The New York City industrial market’s renaissance as a hyper-modern, multi-level asset class is a given, and ultimately it will service a range of tenants, including cold storage and other industrial users, Rebecca D’Eloia, senior vice president at RXR Realty, said.
“Given the limited amount of available land, combined with this increased demand, multi-level industrial facilities are ultimately inevitable in a place like New York City,” D’Eloia said.
In other cities, too. D’Eloia and other industry leaders foresee multi-level industrial in many major metros in the U.S. and Canada. Properties are in the planning and early development stages in Chicago; Washington, D.C.; San Francisco; Los Angeles; Toronto and Vancouver.
The outlook wasn’t always so favorable. Before the pandemic sent industrial property values through the roof, some doubted multi-story industrial would ever take off in the U.S., given the height requirements and stricter building codes and the higher rents tenants would have to pay. Skeptics still think it is a niche market, and won’t be economical in sprawling urban areas like Los Angeles.
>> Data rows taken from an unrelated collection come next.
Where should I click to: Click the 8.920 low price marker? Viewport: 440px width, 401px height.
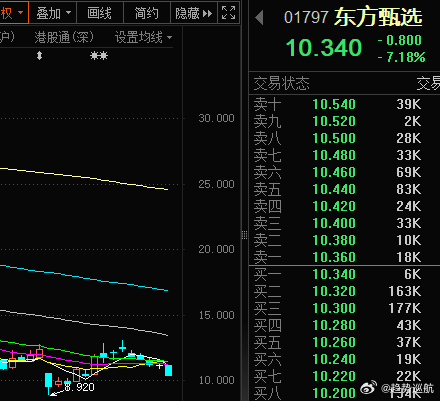click(79, 387)
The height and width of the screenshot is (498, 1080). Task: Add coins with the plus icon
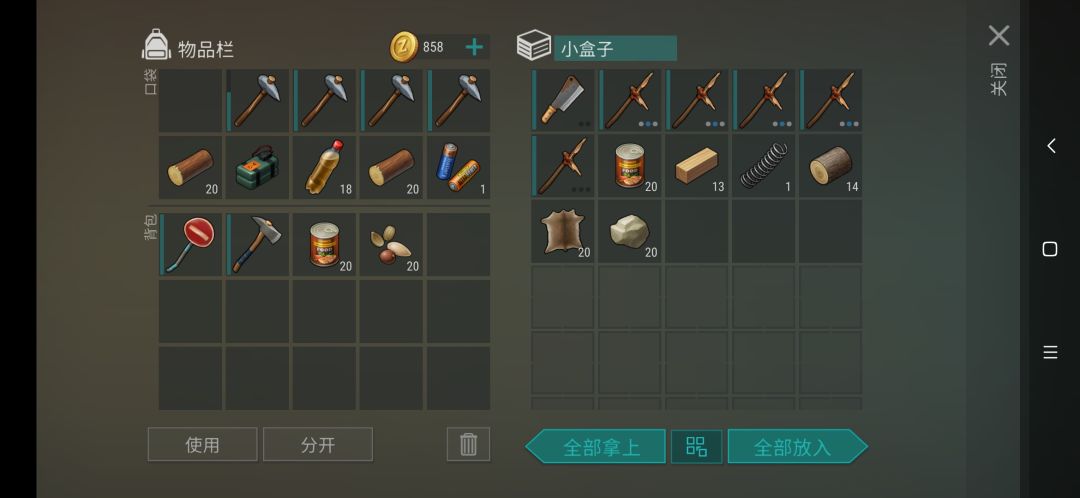pyautogui.click(x=475, y=47)
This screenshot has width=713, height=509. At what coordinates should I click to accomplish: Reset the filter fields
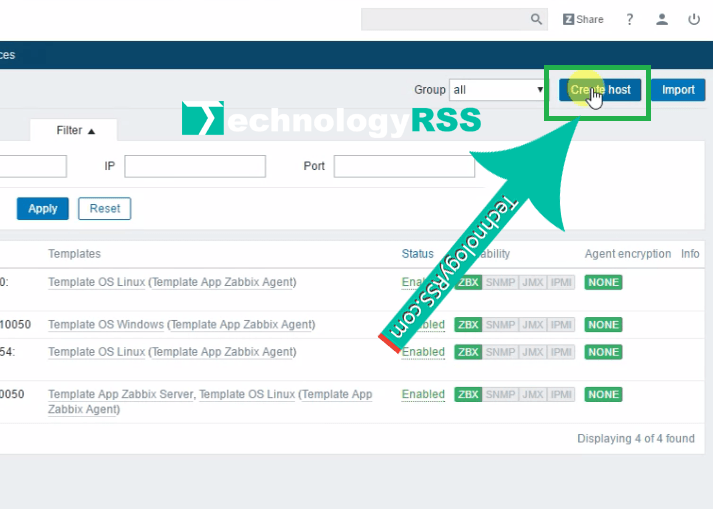click(105, 209)
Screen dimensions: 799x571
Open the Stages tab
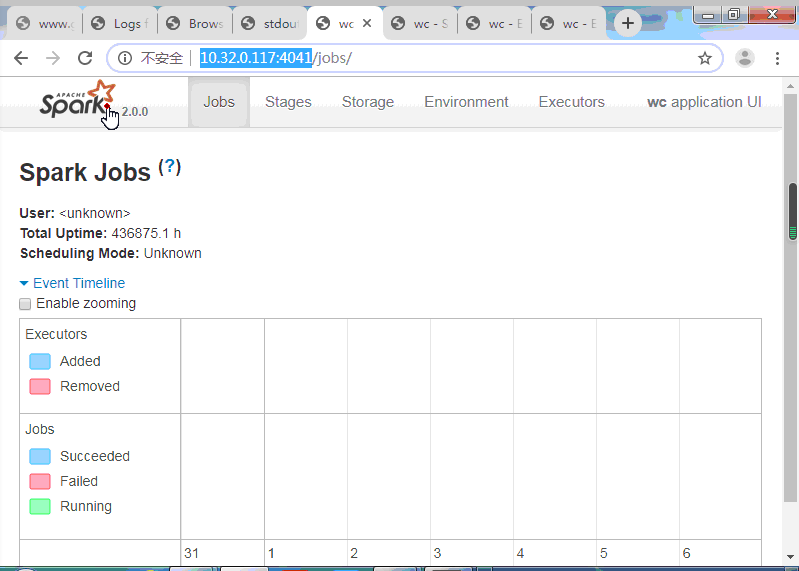point(288,102)
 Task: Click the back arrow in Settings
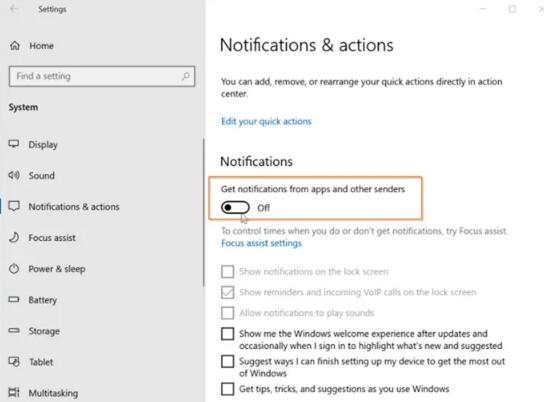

The new developments tend to track high land prices, said Frank Di Roma, a principal at the design firm Mare Walcomb, which has worked on many of the first multi-level industrial projects in North America.
All of the projects in planning or development today are being built on spec, meaning without a tenant commitment, Di Roma said. Planners’ primary concern is flexibility — designing a building to service a variety of tenants and accommodate a range of new technologies, like autonomous trucks and drones, that may transform the market in the coming years.
“They’re focused on the life cycle of the building,” he said. “They want to make sure they can lease it to a variety of uses. They don’t want to get stuck with a building that is only for one type of tenant.”
Given the lack of precedent, the initial projects involve a lot of conjecture. For example, no one knows yet how to value space on a second or third floor, which may be worth more to tenants because it is less prone to theft than street-level floors, Di Roma said.
There is also the matter of the facade, which in a city — as opposed to an isolated suburban area — has to be more dynamic and attractive. That is both a challenge and a branding opportunity, according to Di Roma.
Once one of the early projects is fully leased and in operation, the market will finally have a benchmark.
“Whoever is first out of the gate, they’ll have an advantage, because everybody else is just going to follow suit in terms of construction, in terms of rent rate,” Di Roma said. “It’s really guesswork right now, because nobody really knows.”